A posição do rei no esquema tripartido é bastante singular. Rei dos oratores, ele não deixa de participar ao seu modo da natureza e dos privilégios eclesiásticos e religiosos. Rei dos bellatores, ele é o primeiro dos guerreiros, e nesta função concretiza certas ambivalências que dele fazem tanto um rei feudal – um primus inter pares que se apresenta como a “cabeça” da aristocracia militar – como também alguém que é colocado fora e acima dela. Uma avaliação mais completa do esquema poderia ainda situá-lo como o ponto de confluência das três ordens, e o aspecto de “rei dos laboratores” apresenta-se como a função régia de garantir a ordem econômica e assegurar a prosperidade material (LE GOFF, 1980: 80).

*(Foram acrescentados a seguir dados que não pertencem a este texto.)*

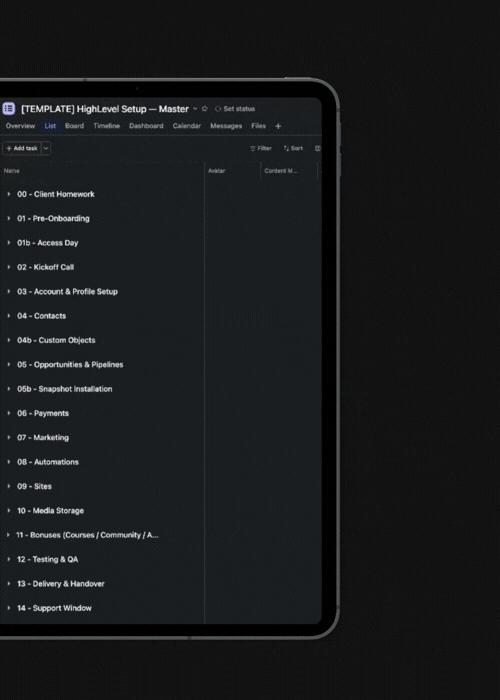
Task: Star the HighLevel Setup project
Action: [x=204, y=108]
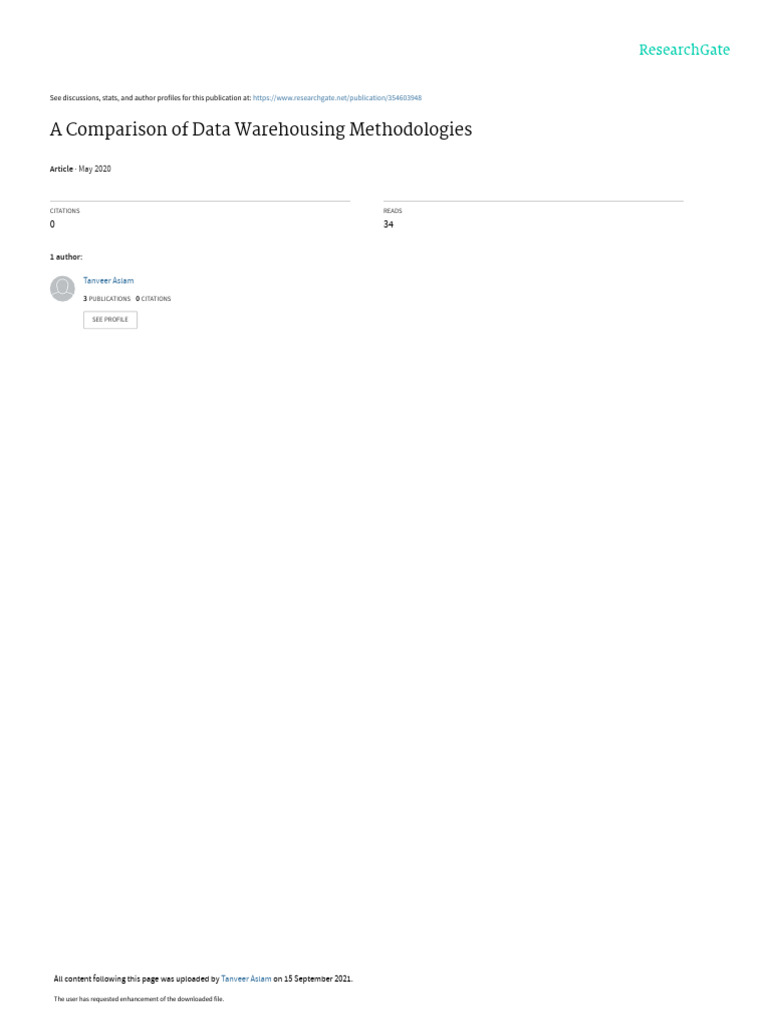Viewport: 768px width, 1024px height.
Task: Click the '1 author:' label
Action: pos(66,257)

A imagem do rei como aquele que participa simultaneamente das três ordens ajuda a compreender, particularmente, que a função do esquema tripartido seria representar a harmonia, a “interdependência”, a solidariedade entre as ordens. E explica também, conforme propõe Le Goff, o sucesso crescente que apresentaria a imagem do “rei” – árbitro que harmoniza todas as ordens – em relação à imagem de “imperador”, condenada por uma dualidade “império” versus “papado” que se fundava na irrealizável distinção entre espiritual e temporal (LE GOFF, 1980: 83).
O modelo do rei trifuncional também permite compreender governantes concretos da Idade Média, ou pelo menos as suas idealizações, e foi esse um dos objetivos de Jacques Le Goff ao dedicar-se a escrever um capítulo sobre a trifuncionalidade régia em sua biografia sobre São Luís (1996). Através deste rei modelar, Le Goff permite-se captar precisamente a singularidade da trifuncionalidade medieval, notando que, ao contrário do que ocorrera na Índia Antiga e na Roma das origens, os reis medievais não apareciam habitualmente, à maneira dos deuses, caracterizados por uma ou outra das três funções – rei essencialmente legislador ou guerreiro, ou então fiador da prosperidade – mas sim um rei que reúne todas as funções em si (LE GOFF, 2002: 369). Mesmo que permanecendo em muitos casos como um horizonte imaginário ou idealizado, era este o modelo – um modelo que podia ser encontrado, por exemplo, nos Espelhos de príncipes do período.
5 A trifuncionalidade e os movimentos religiosos de seu tempo
A contribuição de Le Goff mostra-se particularmente importante no que concerne aos relacionamentos e interações da teoria da trifuncionalidade com a ideologia régia e os desenvolvimentos monárquicos, além das implicações econômicas que também são aventadas pelo historiador francês. Por outro lado, as análises de Georges Duby adquirem uma importância significativa em outras direções: ele examina a posição da teoria da trifuncionalidade no interior de um grande movimento produzido pela combinação das necessidades institucionais da Igreja com as necessidades religiosas do período de expansão feudal.